Being a Soldier in the U.S. Army is a daily learning experience. Thanks to the Green to Gold program, a Soldier has the opportunity to continue his or her formal education while still in uniform.

The program provides three options for enlisted Soldiers to pursue a college degree. Choices range from the Scholarship Option, where a Soldier leaves active duty to attend college, to the Non-Scholarship Option that allows higher education as a member of the National Guard or Reserves.

Then there’s the third and most popular possibility, said LTC Marsha DeFelice with Columbus State University’s Military Department. The Active Duty Option allows a Soldier to attend college while still on active duty. The Soldier is assigned to a school or college as a permanent change of station.

The Soldier can use the GI Bill to finance college and still retain Army pay and benefits while attending classes. But there are restrictions.

A Soldier must bring 54-60 hours of college credit to the program, and he has only four semesters to complete a degree program.

The program is highly competitive with only 150 Soldiers nationwide chosen. The application process includes rigorous, wide-ranging criteria that whittle down the list of candidates, DeFelice said.

Applicants must possess a 2.5 grade-point average and pass the Army physical fitness test without alternate events. The Soldier must be recommended by his chain of command and his last three NCOERs are also considered. He must have a minimum of two years of active duty and a maximum of eight years, though the latter can be waived and he must pass the DoD medical examination review board.

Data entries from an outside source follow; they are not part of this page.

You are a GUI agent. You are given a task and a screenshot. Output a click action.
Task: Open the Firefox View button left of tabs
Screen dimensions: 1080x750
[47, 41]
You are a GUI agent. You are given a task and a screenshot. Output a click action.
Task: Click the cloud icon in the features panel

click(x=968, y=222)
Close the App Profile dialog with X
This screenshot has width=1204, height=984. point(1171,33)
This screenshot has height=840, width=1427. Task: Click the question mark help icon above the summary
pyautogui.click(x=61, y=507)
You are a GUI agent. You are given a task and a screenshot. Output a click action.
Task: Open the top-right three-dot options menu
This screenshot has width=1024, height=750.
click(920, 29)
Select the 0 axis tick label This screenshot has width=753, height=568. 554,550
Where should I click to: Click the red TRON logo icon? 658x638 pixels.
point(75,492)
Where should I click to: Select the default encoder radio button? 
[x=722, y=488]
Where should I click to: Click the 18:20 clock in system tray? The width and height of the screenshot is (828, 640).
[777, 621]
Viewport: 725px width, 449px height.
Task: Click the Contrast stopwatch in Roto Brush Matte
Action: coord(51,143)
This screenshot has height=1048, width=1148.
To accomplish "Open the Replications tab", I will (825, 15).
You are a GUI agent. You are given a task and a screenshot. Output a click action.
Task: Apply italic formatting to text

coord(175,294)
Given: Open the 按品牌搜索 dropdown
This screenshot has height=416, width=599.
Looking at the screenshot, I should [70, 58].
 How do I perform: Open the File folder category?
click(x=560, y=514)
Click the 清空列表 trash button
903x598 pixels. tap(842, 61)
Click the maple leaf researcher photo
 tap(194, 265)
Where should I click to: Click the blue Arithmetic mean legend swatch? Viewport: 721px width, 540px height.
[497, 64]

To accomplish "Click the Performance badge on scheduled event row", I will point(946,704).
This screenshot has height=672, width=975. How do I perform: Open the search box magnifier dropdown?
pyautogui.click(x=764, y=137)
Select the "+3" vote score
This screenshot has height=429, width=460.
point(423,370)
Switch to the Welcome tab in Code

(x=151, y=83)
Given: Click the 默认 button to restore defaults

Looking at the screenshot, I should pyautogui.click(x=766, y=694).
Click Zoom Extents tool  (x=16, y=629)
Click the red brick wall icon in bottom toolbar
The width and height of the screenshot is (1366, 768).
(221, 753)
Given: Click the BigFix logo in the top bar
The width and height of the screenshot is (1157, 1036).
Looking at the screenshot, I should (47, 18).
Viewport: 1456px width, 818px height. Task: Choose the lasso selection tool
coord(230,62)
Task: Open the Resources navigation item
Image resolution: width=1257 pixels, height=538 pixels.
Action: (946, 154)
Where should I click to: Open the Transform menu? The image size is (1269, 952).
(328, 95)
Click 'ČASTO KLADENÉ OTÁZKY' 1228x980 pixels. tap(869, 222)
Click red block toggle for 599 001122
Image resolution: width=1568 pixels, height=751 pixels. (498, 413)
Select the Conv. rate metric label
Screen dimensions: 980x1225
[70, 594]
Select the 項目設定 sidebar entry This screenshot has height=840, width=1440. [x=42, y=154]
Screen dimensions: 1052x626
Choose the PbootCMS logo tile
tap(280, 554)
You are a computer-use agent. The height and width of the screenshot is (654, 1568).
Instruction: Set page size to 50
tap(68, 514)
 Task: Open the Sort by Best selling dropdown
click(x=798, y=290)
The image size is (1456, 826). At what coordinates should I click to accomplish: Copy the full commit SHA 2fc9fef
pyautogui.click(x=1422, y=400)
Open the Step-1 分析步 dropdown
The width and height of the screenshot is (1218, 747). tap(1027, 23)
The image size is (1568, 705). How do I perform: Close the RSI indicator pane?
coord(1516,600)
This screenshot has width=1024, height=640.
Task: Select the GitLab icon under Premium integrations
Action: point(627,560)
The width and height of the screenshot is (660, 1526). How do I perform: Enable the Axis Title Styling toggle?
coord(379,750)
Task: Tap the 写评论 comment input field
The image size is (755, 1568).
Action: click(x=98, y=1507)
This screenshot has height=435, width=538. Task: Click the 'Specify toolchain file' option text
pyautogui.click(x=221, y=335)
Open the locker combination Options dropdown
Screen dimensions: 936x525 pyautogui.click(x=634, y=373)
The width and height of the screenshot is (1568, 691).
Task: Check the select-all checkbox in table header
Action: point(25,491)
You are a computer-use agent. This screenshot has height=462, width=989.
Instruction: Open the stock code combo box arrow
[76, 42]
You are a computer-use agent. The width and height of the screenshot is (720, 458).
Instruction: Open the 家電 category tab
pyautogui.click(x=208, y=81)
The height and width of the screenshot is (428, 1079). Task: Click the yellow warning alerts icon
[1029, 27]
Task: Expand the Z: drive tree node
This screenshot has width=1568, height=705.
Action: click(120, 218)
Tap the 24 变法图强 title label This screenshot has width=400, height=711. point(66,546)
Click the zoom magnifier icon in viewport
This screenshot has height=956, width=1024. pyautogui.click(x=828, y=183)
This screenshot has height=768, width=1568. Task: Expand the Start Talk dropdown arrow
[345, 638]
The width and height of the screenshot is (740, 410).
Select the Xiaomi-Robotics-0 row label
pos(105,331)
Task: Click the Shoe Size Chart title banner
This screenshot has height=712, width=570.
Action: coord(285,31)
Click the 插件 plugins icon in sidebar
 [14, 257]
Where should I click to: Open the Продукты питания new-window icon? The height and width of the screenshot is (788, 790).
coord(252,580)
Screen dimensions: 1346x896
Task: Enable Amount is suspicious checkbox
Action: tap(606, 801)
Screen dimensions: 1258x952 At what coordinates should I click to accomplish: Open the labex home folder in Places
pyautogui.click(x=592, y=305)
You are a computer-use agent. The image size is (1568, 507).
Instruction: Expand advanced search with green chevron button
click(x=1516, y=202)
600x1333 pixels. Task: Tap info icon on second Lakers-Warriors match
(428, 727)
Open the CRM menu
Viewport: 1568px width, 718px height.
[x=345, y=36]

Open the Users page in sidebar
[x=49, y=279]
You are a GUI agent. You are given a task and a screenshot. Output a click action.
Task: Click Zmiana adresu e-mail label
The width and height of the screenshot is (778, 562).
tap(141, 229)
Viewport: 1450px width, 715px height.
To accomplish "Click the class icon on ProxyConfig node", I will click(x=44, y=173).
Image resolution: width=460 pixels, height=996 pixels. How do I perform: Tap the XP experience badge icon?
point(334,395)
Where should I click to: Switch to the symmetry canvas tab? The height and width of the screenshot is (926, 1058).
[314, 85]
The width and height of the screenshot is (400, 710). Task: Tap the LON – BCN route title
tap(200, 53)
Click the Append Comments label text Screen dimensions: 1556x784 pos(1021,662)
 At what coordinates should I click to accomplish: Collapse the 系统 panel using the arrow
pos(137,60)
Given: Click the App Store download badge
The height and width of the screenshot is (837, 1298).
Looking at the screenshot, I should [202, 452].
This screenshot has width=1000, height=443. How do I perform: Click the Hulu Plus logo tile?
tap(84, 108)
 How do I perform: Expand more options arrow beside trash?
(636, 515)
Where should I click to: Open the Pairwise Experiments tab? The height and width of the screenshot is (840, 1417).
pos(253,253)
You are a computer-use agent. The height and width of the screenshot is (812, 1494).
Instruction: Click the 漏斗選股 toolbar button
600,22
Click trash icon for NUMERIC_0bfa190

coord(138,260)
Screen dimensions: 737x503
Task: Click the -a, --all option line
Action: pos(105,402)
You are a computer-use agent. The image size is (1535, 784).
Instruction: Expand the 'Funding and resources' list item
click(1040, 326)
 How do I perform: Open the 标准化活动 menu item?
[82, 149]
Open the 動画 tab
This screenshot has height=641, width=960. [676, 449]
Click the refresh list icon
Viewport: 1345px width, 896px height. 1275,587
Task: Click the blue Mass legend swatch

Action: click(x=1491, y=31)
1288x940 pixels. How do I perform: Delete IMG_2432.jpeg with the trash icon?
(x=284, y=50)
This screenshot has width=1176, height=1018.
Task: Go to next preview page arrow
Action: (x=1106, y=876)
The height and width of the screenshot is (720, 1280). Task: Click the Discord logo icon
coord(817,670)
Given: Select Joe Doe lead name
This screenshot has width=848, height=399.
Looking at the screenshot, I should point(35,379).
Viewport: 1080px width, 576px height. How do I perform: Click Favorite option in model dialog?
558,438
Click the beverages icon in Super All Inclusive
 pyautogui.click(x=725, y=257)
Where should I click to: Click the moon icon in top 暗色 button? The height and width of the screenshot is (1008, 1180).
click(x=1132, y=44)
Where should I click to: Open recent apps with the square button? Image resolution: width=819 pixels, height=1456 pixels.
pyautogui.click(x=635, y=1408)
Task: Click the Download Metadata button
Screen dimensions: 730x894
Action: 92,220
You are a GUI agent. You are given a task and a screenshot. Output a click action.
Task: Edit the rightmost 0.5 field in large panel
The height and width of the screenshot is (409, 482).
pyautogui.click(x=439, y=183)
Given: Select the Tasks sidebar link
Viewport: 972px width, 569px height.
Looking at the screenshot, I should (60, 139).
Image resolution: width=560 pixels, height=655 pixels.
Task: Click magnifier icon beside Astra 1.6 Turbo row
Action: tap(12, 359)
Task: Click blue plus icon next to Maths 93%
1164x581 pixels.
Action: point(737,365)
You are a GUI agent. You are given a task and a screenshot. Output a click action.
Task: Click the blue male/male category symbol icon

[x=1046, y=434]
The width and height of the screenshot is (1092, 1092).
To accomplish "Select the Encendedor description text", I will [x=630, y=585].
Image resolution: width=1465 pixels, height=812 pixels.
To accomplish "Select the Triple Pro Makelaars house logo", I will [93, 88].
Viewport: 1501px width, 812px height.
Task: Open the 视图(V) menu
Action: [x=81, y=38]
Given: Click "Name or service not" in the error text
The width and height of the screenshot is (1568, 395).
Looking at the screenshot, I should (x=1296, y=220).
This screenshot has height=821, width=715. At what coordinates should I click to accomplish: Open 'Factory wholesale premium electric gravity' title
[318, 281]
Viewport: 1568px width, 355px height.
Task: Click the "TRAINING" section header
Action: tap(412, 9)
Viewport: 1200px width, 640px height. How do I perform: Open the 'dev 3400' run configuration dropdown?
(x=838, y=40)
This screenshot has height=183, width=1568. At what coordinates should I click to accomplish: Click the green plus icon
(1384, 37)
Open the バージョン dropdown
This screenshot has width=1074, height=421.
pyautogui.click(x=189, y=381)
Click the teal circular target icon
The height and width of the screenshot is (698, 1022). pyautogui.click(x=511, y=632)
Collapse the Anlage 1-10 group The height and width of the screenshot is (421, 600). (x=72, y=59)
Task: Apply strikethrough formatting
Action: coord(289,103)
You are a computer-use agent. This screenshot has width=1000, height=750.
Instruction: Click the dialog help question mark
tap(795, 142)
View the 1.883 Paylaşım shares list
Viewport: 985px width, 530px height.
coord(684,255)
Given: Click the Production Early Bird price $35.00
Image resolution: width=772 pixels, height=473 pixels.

LTC Marsha DeFelice is the enrollment and scholarship Officer for Columbus State University’s Department of Military Science.

“The two biggest stumbling blocks are the Solder’s GPA and the DODMERB physical,” DeFelice said. “Many of them have 70-80 hours but may have a 1.98 GPA. The physical is a medical exam with the same extreme standards as West Point or the Air Force Academy. Unfortunately some people suffer an injury or develop some conditions that would eliminate them.”

Thousands of Soldiers apply for the 150 slots annually.

“The program is growing significantly,” DeFelice said. “In 2005, there were not enough applicants. There were 100 slots and they gave out 80.”

With a relatively small, select group of Soldiers participating at 270 ROTC colleges and universities nationwide, CSU has six Soldiers in the Green to Gold Program. Two have graduated using the active duty option. Two are seniors and the final two are just entering the program. The local ROTC program began at Columbus College in 1971, but the Green to Gold didn’t start until 2005.

DeFelice and Shannon Gardner publicize the program in a variety of ways. Gardner, with Army Continuing Education System, Directorate of Human Resources, fields inquiries from Soldiers and steers them toward the program.

“ACES guidance counselors tell them about it,” Gardner said. “We give them information about different degrees and majors for post-secondary study in area schools. If they want to become an officer, they have to get a bachelor’s degree and we tell them about the Green to Gold.”

“We work with ACES and have unit briefings,” DeFelice said. “We place ads in The Bayonet and at the PX there’s a digital sign advertising the program. We have a billboard on Fort Benning that floats to different locations,” DeFelice said.

The final means may be the most effective.

“We rely on word of mouth,” DeFelice said. “A lot of our graduates are stationed at Fort Benning.”